Toyota’s actions and its public image diverge
Toyota’s propaganda contradicts its long-held public image. For decades now, Toyota has been considered by the public as one of the more environmentally-friendly automakers, first starting with its small cars in the 70s and later due to the Prius, the vehicle that is known for popularizing the conventional gas hybrid powertrain. In the early 2000s, the Prius was among the most efficient vehicles available.
However, the Prius is no longer particularly efficient comparatively. Just about any electric car is significantly more efficient than a Prius – even the ridiculous Hummer EV roughly matches the Prius in energy efficiency at 53mpge vs. 57mpg. Also, conventional hybrids get 100% of their energy from fossil fuels, and are thus inherently incompatible with climate solutions.

Despite Toyota’s false claims that gas-powered hybrids are the answer to reducing emissions, its own numbers show that its emissions have steadily increased over the years. And its average US fleet mpg is consistently middling-to-poor, according to the EPA’s automotive trends report.
When Toyota owners are educated about Toyota’s opposition to environmental policy, it results in a 32% reduction in favorability for the brand. A large majority of Toyota owners want the company to support stronger environmental policy.
Similarly, a recent appearance of Toyota’s chairman, Akio Toyoda, decked out in US campaign gear supporting Donald Trump helped many in the public to recognize Toyota’s friendliness with anti-environment actors. As former CEO, Toyoda was largely responsible for the company’s current failure to adopt electric vehicles.
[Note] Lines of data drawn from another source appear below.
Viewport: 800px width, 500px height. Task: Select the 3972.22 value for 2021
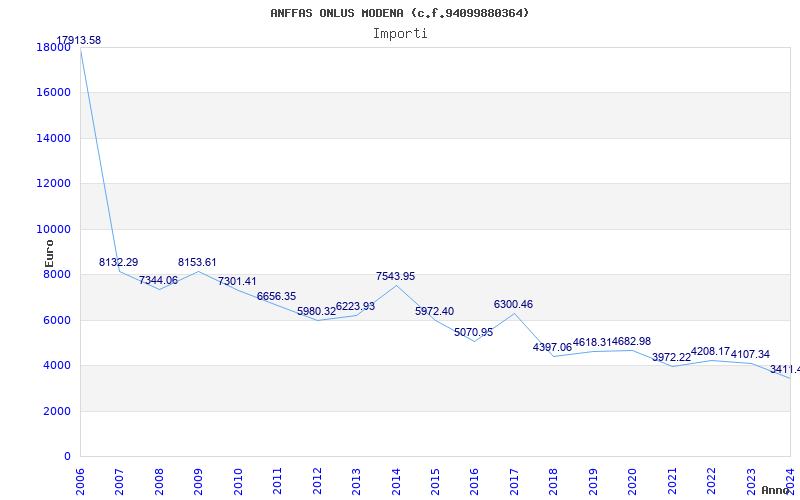[x=671, y=357]
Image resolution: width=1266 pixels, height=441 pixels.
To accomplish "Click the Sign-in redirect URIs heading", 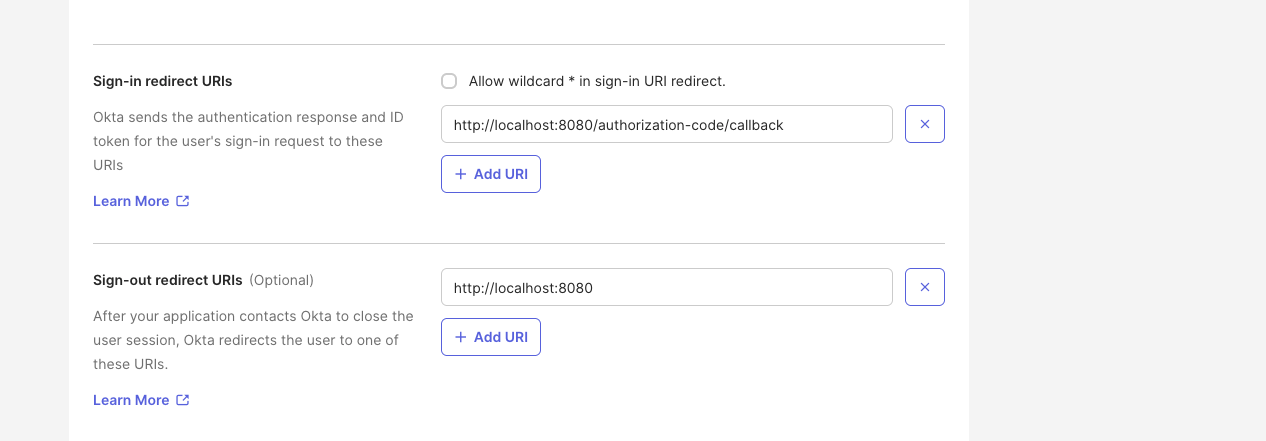I will click(x=162, y=81).
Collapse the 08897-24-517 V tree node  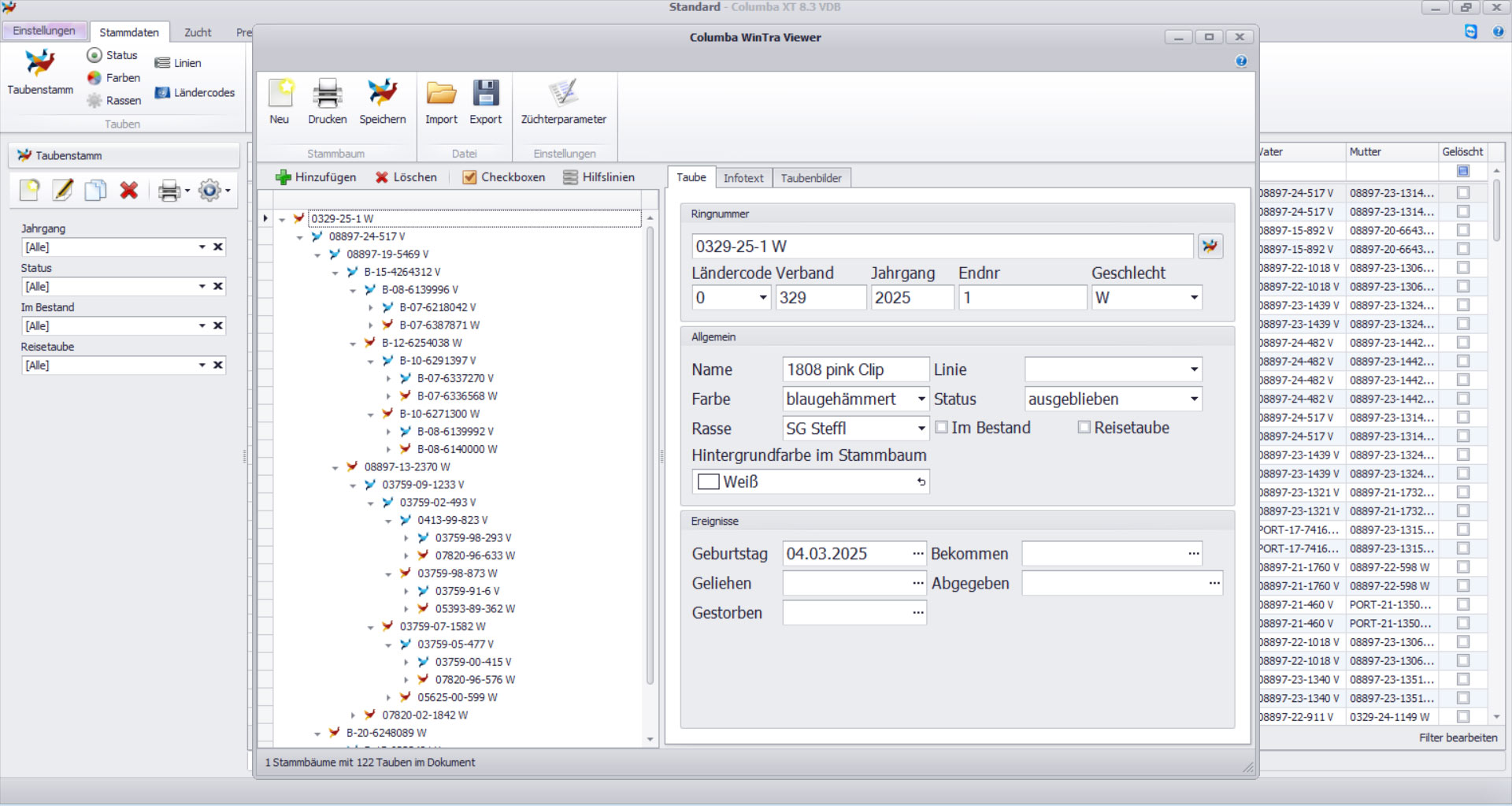tap(299, 237)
But Toyota has dug in its feet in defending hybrid vehicles, which it considers its own territory, whereas electric vehicles are the territory of other brands. So it twists itself into knots trying to defend more-polluting vehicles, despite the harm that they cause to everyone who lives on Earth – yes, including Toyota employees, who breathe the same air and live in the same disrupted climate as the rest of us.
Toyota laughably claims this corporate-led effort is “grassroots”
While Toyota says that employees don’t have to participate, the combination of incentives and implicit pressure from higher-ups means that employees who would not have otherwise lobbied against the public interest would then be encouraged to do so.
It calls the effort “grassroots advocacy,” even though it is being coordinated and pushed upon employees by one of the largest corporate entities on the planet. It also allows employees to participate during working hours, indicating that it sees these videogames as a work activity, rather than natural grassroots advocacy.
Indeed, the company brags about what it sees as the success of the program, taking credit for various harmful policy changes, like republicans’ illegal attempt to force dirty air on 12 US states. Toyota also used the platform to oppose EPA exhaust rules that would save Americans $100 billion in fuel costs, wrongly calling it an “EV mandate,” despite that the Biden rule is actually technology neutral (which Toyota claims to support, even though it opposed a technology neutral measure in practice).
Perhaps now, with the knowledge of yet another way that Toyota spreads anti-environment propaganda, some of the environmental sheen of this company can start to tarnish in the public eye.